> _Given records_:
§ §

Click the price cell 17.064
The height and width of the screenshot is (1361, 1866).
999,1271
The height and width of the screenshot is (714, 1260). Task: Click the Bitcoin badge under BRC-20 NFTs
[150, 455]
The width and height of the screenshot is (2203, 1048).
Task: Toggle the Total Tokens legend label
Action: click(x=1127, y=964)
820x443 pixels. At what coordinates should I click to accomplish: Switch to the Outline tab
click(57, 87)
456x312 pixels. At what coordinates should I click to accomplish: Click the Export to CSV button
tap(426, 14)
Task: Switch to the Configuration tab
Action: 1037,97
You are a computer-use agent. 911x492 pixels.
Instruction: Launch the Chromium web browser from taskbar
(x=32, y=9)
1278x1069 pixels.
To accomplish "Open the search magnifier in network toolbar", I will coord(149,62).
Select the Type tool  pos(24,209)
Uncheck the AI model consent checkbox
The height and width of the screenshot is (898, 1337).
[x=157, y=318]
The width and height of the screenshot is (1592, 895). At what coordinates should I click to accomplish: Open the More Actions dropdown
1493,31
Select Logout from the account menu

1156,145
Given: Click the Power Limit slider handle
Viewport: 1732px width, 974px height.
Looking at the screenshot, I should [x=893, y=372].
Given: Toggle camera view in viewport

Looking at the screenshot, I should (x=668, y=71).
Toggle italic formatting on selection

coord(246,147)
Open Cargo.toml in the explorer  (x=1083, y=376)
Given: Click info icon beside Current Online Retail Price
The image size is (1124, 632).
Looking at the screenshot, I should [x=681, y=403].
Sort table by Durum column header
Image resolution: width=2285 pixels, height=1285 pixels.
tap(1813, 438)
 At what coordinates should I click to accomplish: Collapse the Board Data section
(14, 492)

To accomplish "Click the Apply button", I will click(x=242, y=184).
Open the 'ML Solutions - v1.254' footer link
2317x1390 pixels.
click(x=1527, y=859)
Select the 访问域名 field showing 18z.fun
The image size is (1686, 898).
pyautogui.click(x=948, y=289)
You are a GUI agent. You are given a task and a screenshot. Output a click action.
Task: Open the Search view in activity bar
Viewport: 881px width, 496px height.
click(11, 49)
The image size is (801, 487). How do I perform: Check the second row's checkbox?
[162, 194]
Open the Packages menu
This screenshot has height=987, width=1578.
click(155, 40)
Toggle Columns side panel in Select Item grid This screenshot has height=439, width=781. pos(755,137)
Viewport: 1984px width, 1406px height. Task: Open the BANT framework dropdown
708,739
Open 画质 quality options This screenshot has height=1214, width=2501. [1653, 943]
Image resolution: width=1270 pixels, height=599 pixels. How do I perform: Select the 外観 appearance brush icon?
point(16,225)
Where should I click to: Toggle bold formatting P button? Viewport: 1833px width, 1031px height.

§ §

> _Description of the task_: Look through the entries above. Extract each line with the word "will".

> _Answer below_:
To accomplish "Open the search magnifier in network toolbar", I will coord(149,62).
To accomplish "Click the Apply button", I will click(x=242, y=184).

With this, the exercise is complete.